The Treaty of Nice - Towards a United States of Europe?
LAST YEAR (2000) we printed a letter from Mrs Diana Yeoh, a housewife and mother
from Wiltshire in England. Since late April she had been organising a National
Petition which urged Prime Minister Tony Blair not to sign the Treaty of Nice.
Her letter to UN noted that "the British people who sign the petition
will be saying NO to Mr. Blair giving away, without their permission, their
right to be a self governing country. They will be saying that they do not want
to be a part of a United States of Europe with a constitution which will
override our own laws".
Mrs Yeoh handed her Petition in to 10 Downing Street on 11th
November of last year - Armistice Day. In a covering letter to Mr. Blair, she
noted that the 75,277 people who had signed the Petition "do not want
you to sign the Treaty of Nice because we want to live in a country where our
justice and legal systems are not overridden by European Union Law, where our
taxes can be set to suit our economic conditions, not decided by the European
Central Bank for the whole of the European Union.
"We want our soldiers to protect us in our own country, not
made to fight wars in foreign lands, under a foreign power, in a European Army.
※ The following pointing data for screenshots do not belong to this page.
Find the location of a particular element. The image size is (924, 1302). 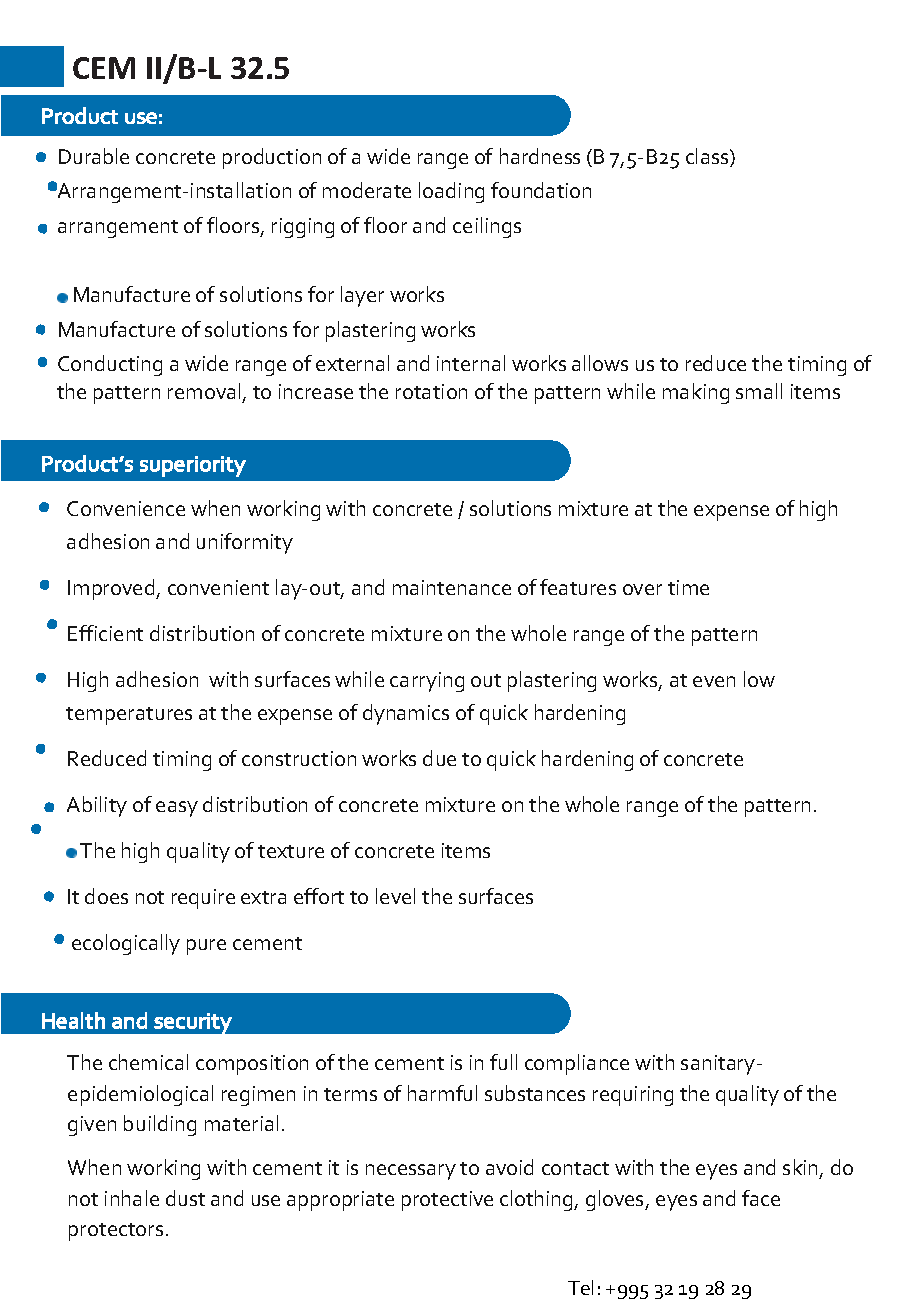

protective is located at coordinates (447, 1201).
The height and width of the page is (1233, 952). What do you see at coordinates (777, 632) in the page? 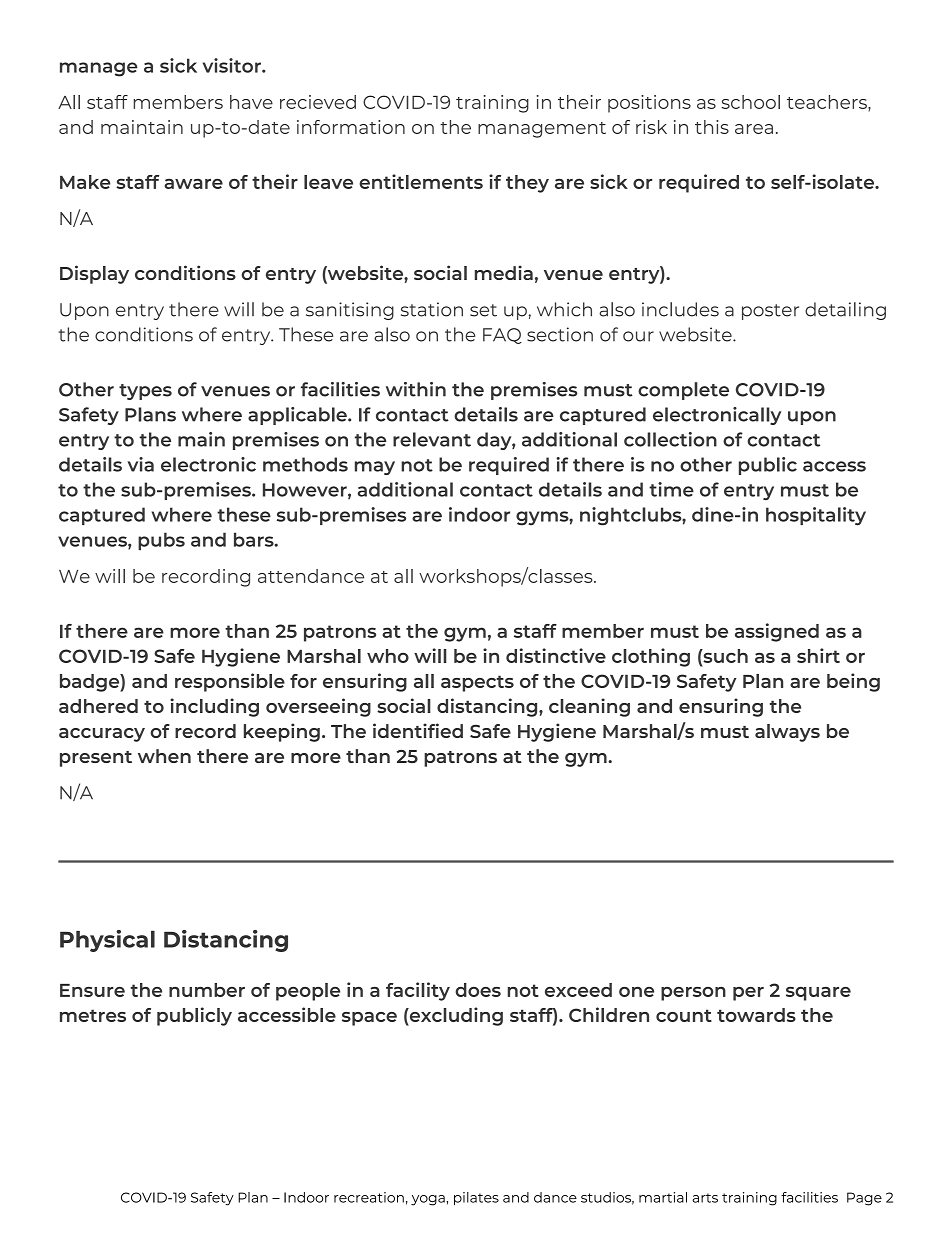
I see `assigned` at bounding box center [777, 632].
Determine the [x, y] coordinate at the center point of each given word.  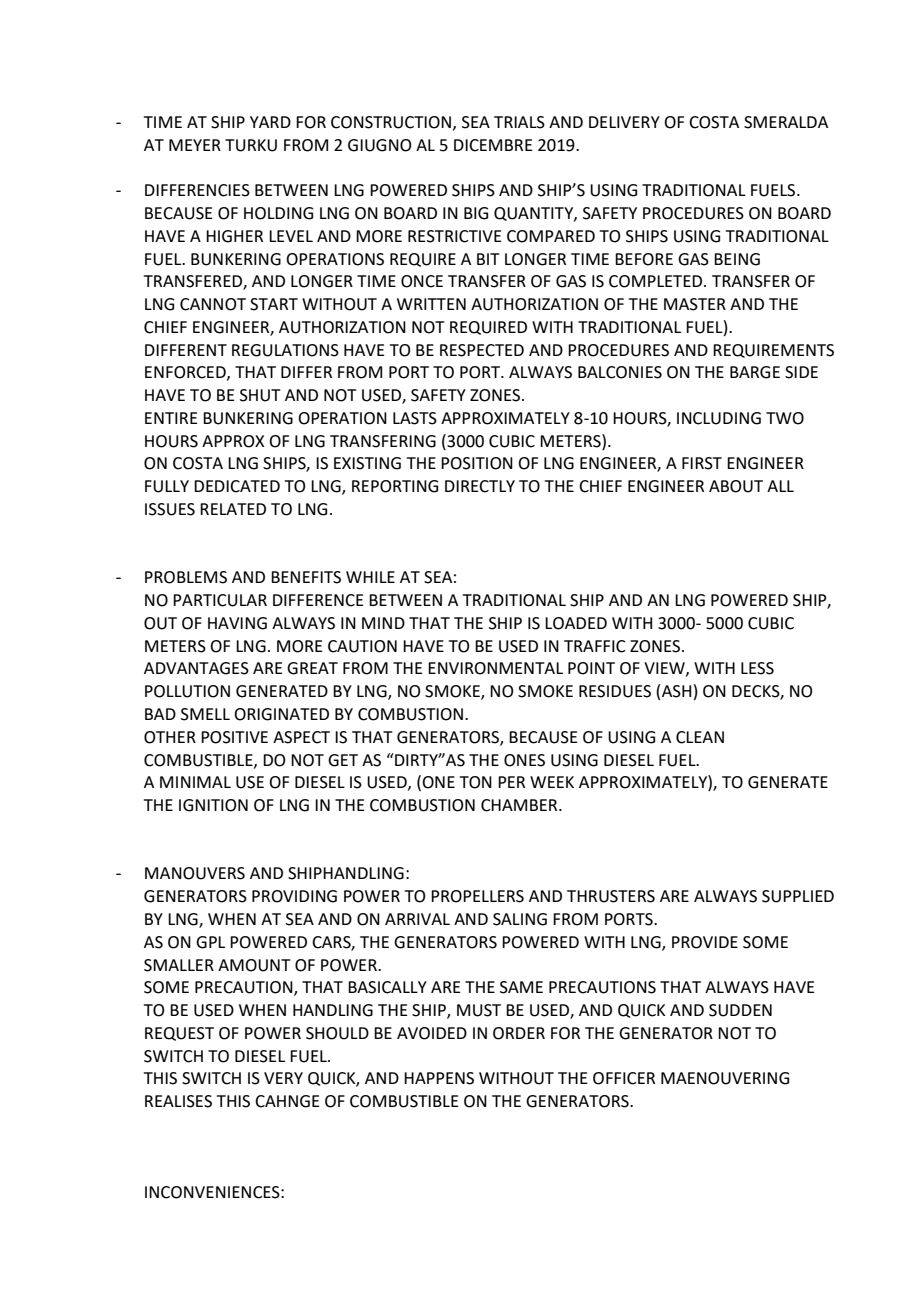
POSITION [477, 463]
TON [476, 782]
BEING [737, 259]
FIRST [702, 463]
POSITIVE [234, 737]
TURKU [251, 145]
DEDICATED [237, 486]
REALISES [178, 1101]
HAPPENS [439, 1078]
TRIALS [519, 122]
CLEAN [700, 737]
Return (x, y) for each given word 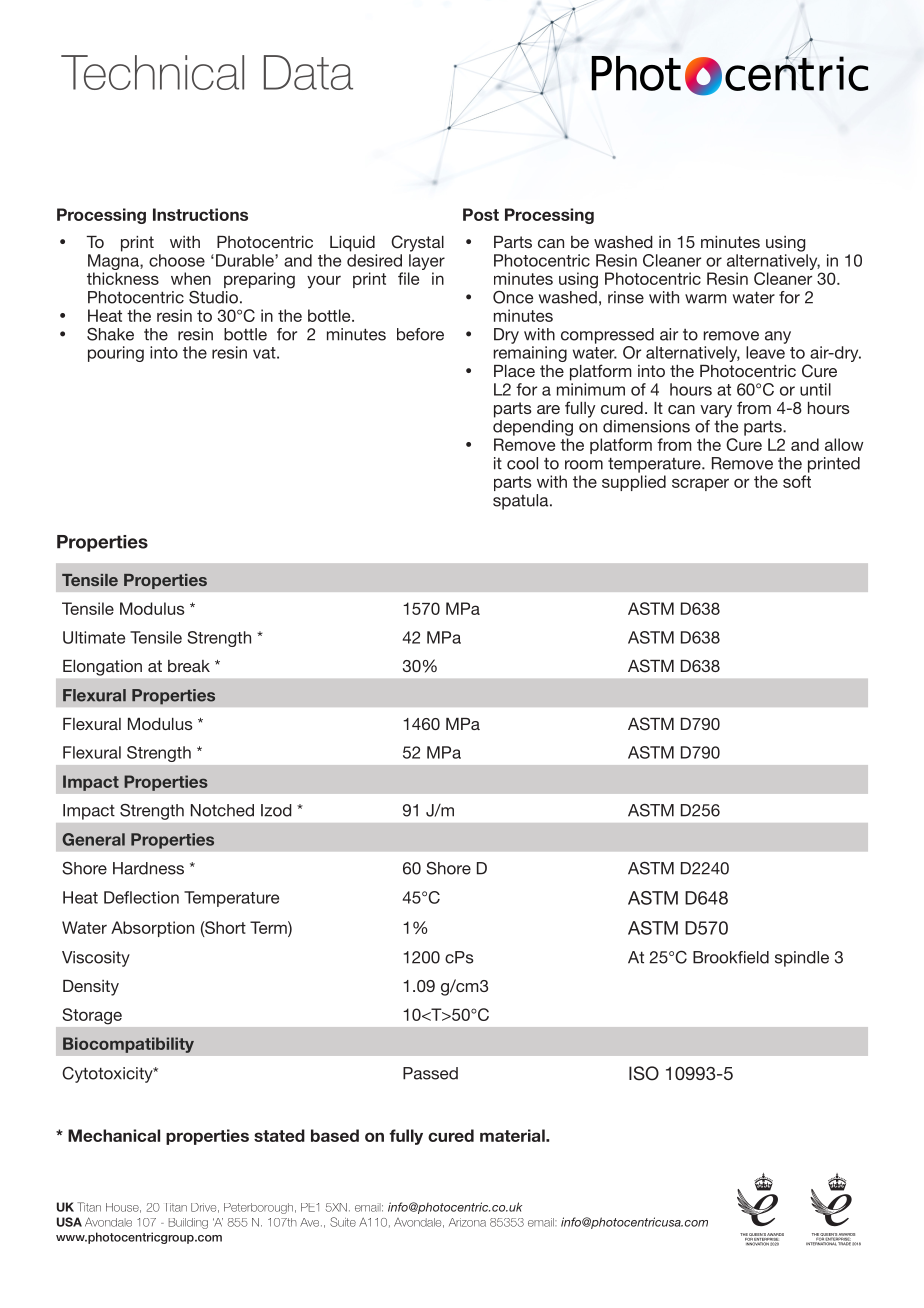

"We want to live in a country free from the fear of
Europol - The European Police Force, who can enter our country on the
instruction of the European Prosecutor, and will be immune from prosecution
themselves, whatever they do in the course of their duties. We do not want to
live, bound by a written constitution for a United States of Europe".
She also asked that Blair would adhere to his "promise to listen to the
people of this country and not ignore the wishes of those who elected you, to
serve them." However, her plea fell on deaf ears, as the Treaty of Nice
was signed in December.
We share many of Mrs Yeoh's concerns about Blair's actions - and
the future direction of the EU. Did 'New' Labour's last election manifesto
mention that they would transfer any national controls to a foreign power? And
does Tony Blair have a mandate which allows him to sign away any rights for
Britain to govern itself? However, we do not reject 'Europe'
outright. Geographically, Ulster is a European nation and ethnically we are
Europeans. There's a lot of sense in sovereign nations meeting each other on an
equal footing - but is the EU best suited to this? It's very collectivist in
nature and is more interested in mass social engineering - treating everyone
from Scandinavia to the southernmost tip of Italy as one. Despite denials by
europhiles in Britain, (but not in France and Germany), the EU is seeking to
centralise a growing amount of power in its own hands and to reshape itself as a
'superpower' in its own right. There's no point in Ulster freeing itself from
Westminster and Dublin only to be shackled by the EU.
We would like to see the EU restructure itself as a European
Confederacy. The problem with it at present is that its affairs are dominated by
the larger member states. Germany has the largest population and wants to have a
greater proportional influence on EU affairs than Luxembourg which has the
smallest population. In the past year we saw Britain, France and Germany lead a
lynch mob against tiny Austria because they didn't approve of the Austrian
people's choice of government.
We have no problem with a future independent Ulster state being
part of a Confederal European structure. However, there has to be a greater
emphasis on member states' rights and this is something that so-called
eurosceptics throughout the EU have to take on board.
Our vision of a European Confederacy is one based on indigenous
peoples, cultures, ecology, direct democracy and historic nations and regions.
For this reason we are concerned by the attitude of some English eurosceptics
who want to take the UK out of the EU only to join NAFTA. Tory leader, William
Hague even wants to increase Britain's role as a US aircraft carrier by taking
part in the doubtful 'son of star wars' missile defence project which George W
Bush seems likely to try to build in the next few years. This will do nothing to
halt the menace of Globalism and international consumerist 'culture'.